Copy the records below, swapping "At what coordinates should I click to accomplish" for "Which point should I click to accomplish" everywhere it occurs and leaving all else unchanged.

- Entries supplied
──────────

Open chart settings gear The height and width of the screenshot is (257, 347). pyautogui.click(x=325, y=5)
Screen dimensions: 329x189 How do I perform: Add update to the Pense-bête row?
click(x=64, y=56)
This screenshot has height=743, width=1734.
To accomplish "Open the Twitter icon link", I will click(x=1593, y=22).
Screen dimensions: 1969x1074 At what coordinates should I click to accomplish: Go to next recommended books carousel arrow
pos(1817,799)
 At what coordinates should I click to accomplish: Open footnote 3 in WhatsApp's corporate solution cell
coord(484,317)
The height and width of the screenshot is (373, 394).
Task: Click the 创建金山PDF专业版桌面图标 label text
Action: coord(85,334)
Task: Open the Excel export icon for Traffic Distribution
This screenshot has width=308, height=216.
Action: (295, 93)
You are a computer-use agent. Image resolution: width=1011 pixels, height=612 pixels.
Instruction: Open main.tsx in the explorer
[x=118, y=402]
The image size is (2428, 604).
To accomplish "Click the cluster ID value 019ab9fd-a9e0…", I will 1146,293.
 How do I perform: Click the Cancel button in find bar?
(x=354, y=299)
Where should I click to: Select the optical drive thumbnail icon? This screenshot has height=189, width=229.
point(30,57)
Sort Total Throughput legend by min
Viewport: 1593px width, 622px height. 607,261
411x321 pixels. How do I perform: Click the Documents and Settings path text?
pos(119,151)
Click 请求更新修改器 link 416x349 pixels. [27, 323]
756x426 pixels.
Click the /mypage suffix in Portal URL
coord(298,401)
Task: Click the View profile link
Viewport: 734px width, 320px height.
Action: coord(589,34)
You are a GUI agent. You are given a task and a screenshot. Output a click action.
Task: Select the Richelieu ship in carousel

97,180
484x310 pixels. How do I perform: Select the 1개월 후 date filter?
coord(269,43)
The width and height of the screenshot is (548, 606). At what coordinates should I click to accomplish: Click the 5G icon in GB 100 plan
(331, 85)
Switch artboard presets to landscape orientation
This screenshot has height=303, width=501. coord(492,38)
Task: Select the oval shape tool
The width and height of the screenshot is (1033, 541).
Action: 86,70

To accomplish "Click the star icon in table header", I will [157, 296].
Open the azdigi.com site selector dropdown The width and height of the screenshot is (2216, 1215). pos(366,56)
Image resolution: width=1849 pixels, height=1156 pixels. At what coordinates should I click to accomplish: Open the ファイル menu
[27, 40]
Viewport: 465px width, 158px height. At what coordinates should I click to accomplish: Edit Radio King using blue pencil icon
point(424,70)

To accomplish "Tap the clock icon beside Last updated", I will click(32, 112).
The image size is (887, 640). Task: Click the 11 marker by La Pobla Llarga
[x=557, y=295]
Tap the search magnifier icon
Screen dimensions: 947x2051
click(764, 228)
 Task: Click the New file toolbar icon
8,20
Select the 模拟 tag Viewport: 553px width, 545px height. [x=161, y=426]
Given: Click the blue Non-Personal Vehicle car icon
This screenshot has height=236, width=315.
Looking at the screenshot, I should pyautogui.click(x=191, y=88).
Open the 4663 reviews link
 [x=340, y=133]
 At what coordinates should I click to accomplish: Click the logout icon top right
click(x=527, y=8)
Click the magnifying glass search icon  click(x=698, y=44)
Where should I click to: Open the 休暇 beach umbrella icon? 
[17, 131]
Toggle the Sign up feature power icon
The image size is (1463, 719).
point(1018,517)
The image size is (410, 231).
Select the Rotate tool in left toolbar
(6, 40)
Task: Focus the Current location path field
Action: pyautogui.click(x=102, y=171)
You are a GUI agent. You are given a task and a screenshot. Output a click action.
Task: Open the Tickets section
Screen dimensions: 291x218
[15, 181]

──────────

- Solution for this task
Open chart settings gear The height and width of the screenshot is (257, 347). pyautogui.click(x=325, y=5)
Screen dimensions: 329x189 How do I perform: Add update to the Pense-bête row?
click(x=64, y=56)
This screenshot has height=743, width=1734.
To accomplish "Open the Twitter icon link", I will click(x=1593, y=22).
Screen dimensions: 1969x1074 Which point should I click to accomplish: Go to next recommended books carousel arrow
pos(1817,799)
 Which point should I click to accomplish: Open footnote 3 in WhatsApp's corporate solution cell
coord(484,317)
The height and width of the screenshot is (373, 394).
Task: Click the 创建金山PDF专业版桌面图标 label text
Action: coord(85,334)
Task: Open the Excel export icon for Traffic Distribution
This screenshot has width=308, height=216.
Action: (295, 93)
You are a computer-use agent. Image resolution: width=1011 pixels, height=612 pixels.
Instruction: Open main.tsx in the explorer
[x=118, y=402]
The image size is (2428, 604).
To accomplish "Click the cluster ID value 019ab9fd-a9e0…", I will 1146,293.
 How do I perform: Click the Cancel button in find bar?
(x=354, y=299)
Where should I click to: Select the optical drive thumbnail icon? This screenshot has height=189, width=229.
point(30,57)
Sort Total Throughput legend by min
Viewport: 1593px width, 622px height. 607,261
411x321 pixels. How do I perform: Click the Documents and Settings path text?
pos(119,151)
Click 请求更新修改器 link 416x349 pixels. [27, 323]
756x426 pixels.
Click the /mypage suffix in Portal URL
coord(298,401)
Task: Click the View profile link
Viewport: 734px width, 320px height.
Action: coord(589,34)
You are a GUI agent. You are given a task and a screenshot. Output a click action.
Task: Select the Richelieu ship in carousel

97,180
484x310 pixels. How do I perform: Select the 1개월 후 date filter?
coord(269,43)
The width and height of the screenshot is (548, 606). Which point should I click to accomplish: Click the 5G icon in GB 100 plan
(331, 85)
Switch artboard presets to landscape orientation
This screenshot has height=303, width=501. coord(492,38)
Task: Select the oval shape tool
The width and height of the screenshot is (1033, 541).
Action: 86,70

To accomplish "Click the star icon in table header", I will [157, 296].
Open the azdigi.com site selector dropdown The width and height of the screenshot is (2216, 1215). pos(366,56)
Image resolution: width=1849 pixels, height=1156 pixels. Which point should I click to accomplish: Open the ファイル menu
[27, 40]
Viewport: 465px width, 158px height. Which point should I click to accomplish: Edit Radio King using blue pencil icon
point(424,70)

To accomplish "Tap the clock icon beside Last updated", I will click(32, 112).
The image size is (887, 640). Task: Click the 11 marker by La Pobla Llarga
[x=557, y=295]
Tap the search magnifier icon
Screen dimensions: 947x2051
click(764, 228)
 Task: Click the New file toolbar icon
8,20
Select the 模拟 tag Viewport: 553px width, 545px height. [x=161, y=426]
Given: Click the blue Non-Personal Vehicle car icon
This screenshot has height=236, width=315.
Looking at the screenshot, I should pyautogui.click(x=191, y=88).
Open the 4663 reviews link
 [x=340, y=133]
 Which point should I click to accomplish: Click the logout icon top right
click(x=527, y=8)
Click the magnifying glass search icon  click(x=698, y=44)
Where should I click to: Open the 休暇 beach umbrella icon? 
[17, 131]
Toggle the Sign up feature power icon
The image size is (1463, 719).
point(1018,517)
The image size is (410, 231).
Select the Rotate tool in left toolbar
(6, 40)
Task: Focus the Current location path field
Action: pyautogui.click(x=102, y=171)
You are a GUI agent. You are given a task and a screenshot. Output a click action.
Task: Open the Tickets section
Screen dimensions: 291x218
[15, 181]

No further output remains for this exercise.